# Supplied passage
******

Hacking at the Voynich manuscript - Side notes
107 Computing and comparing word and token length distributions

Last edited on 2012-05-06 02:09:32 by stolfilocal

INTRODUCTION

  This note computes the token and word length distributions
  (in basic and OKOKOKO elements) and generates
  the plots that will go into the tech report.

SETTING UP THE ENVIRONMENT

  Links:
  
    ln -s ../tr-stats/dat
    ln -s ../tr-stats/exp
    ln -s ../tr-stats/fig
    ln -s ../../../work 

    ln -s work/capitalize-ligatures
    ln -s work/compute-cum-cum-freqs
    ln -s work/compute-cum-freqs
    ln -s work/compute-elem-count-distrib
    ln -s work/compute-freqs
    ln -s work/combine-counts
    ln -s work/remove-freqs
    ln -s work/totalize-fields
    ln -s work/select-units
    ln -s work/words-from-evt
    ln -s work/format-counts-packed
    ln -s work/update-paper-include
    ln -s work/factor-field-general
    
    ln -s work/factor-text-trivial.gawk
    ln -s work/factor-text-viqr-to-phon.gawk
    ln -s work/factor-text-pinyin-to-phon.gawk
    ln -s work/factor-text-pinyin-std.gawk
    ln -s work/factor-text-pinyin-fix.gawk
    ln -s work/factor-text-eva-to-basic.gawk
    ln -s work/factor-text-eva-to-oko.gawk

COMPUTING WORD AND TOKEN LENGTH DISTRIBUTIONS
  
  Selecting the samples and length-defining encodings:
  
    sampelems=( \
      voyn/maj.bgly \
      voyn/prs.bgly \
      voyn/lab.bgly \
      \
      voyn/maj.qoko \
      voyn/prs.qoko \
      voyn/lab.qoko \
      \
      engl/wow.lets \
      engl/cul.lets \
      engl/twp.lets \
      latn/ptt.lets \
      latn/nwt.lets \
      latn/ock.lets \
      grek/nwt.lets \
      span/qvi.lets \
      fran/tal.lets \
      ital/psp.lets \
      port/csm.lets \
      germ/sim.lets \
      russ/pic.lets \
      russ/ptt.lets \
      arab/quf.jsar \
      arab/quv.jsar \
      arab/qud.jsar \
      arab/qph.jsar \
      arab/qcs.jsar \
      hebr/tav.jshb \
      hebr/tad.jshb \
      geez/gok.sera \
      \
      viet/ptt.viqr \
      viet/ptt.phon \
      \
      viet/nwt.viqr \
      viet/nwt.phon \
      \
      chin/ptt.stpy \
      chin/ptt.fxpy \
      chin/ptt.phon \
      \
      chin/ptn.stpy \
      chin/ptn.fxpy \
      chin/ptn.phon \
      \
      chin/red.stpy \
      chin/red.fxpy \
      chin/red.phon \
      \
      chin/voa.stpy \
      chin/voa.fxpy \
      chin/voa.phon \
      \
      chip/voa.stpy \
      chip/voa.fxpy \
      chip/voa.phon \
      \
      tibe/vim.acip \
      tibe/ccv.acip \
      tibe/pmi.acip \
      \
      enrc/wow.lets \
      envg/wow.lets \
      chrc/red.lets \
      \
      voyp/grs.bgly \
      voyp/grm.bgly \
      \
      viep/grs.viqr \
      viep/grs.phon \
      \
      viep/mky.viqr \
      viep/mky.phon \
      \
      engl/wnm.lets \
      engl/cpn.lets \
    )

******

# Material provided
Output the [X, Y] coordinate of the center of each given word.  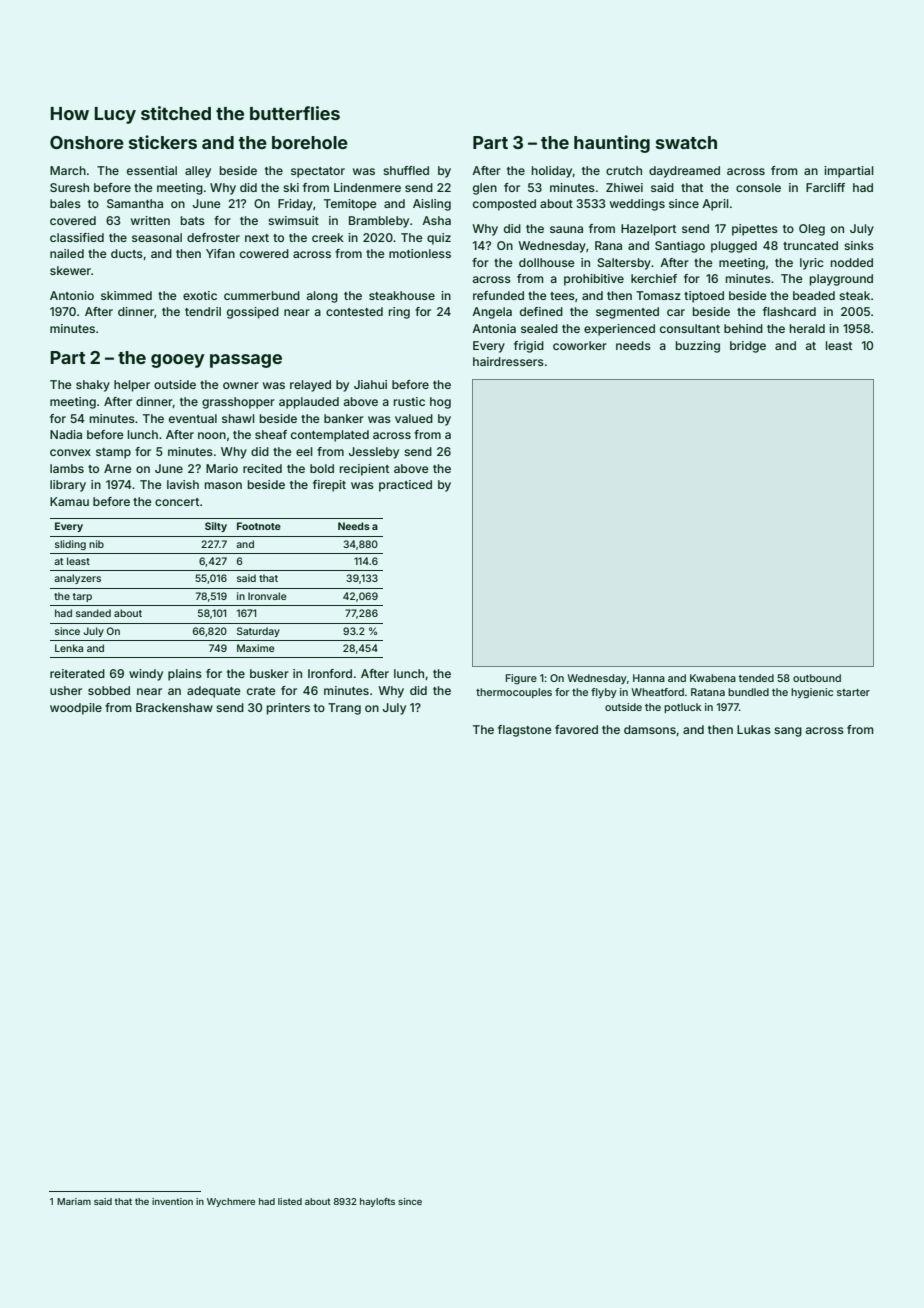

******

# Tasks to perform
- 1) Print the section of the word-length note starting with "Last edited on" and going on through "the tech report.".
- 2) Summarize the word-length note in two sentences.
- 3) According to the word-length note, when was it last edited?
Rely on the word-length note alone, not on the data.

# Task solutions
- 1)
Last edited on 2012-05-06 02:09:32 by stolfilocal

INTRODUCTION

  This note computes the token and word length distributions
  (in basic and OKOKOKO elements) and generates
  the plots that will go into the tech report.

- 2) The note computes token and word length distributions, in basic and OKOKOKO elements, and generates the plots that will go into the tech report. It sets up the environment by creating symbolic links to directories and scripts, and then selects the samples and length-defining encodings.

- 3) 2012-05-06 02:09:32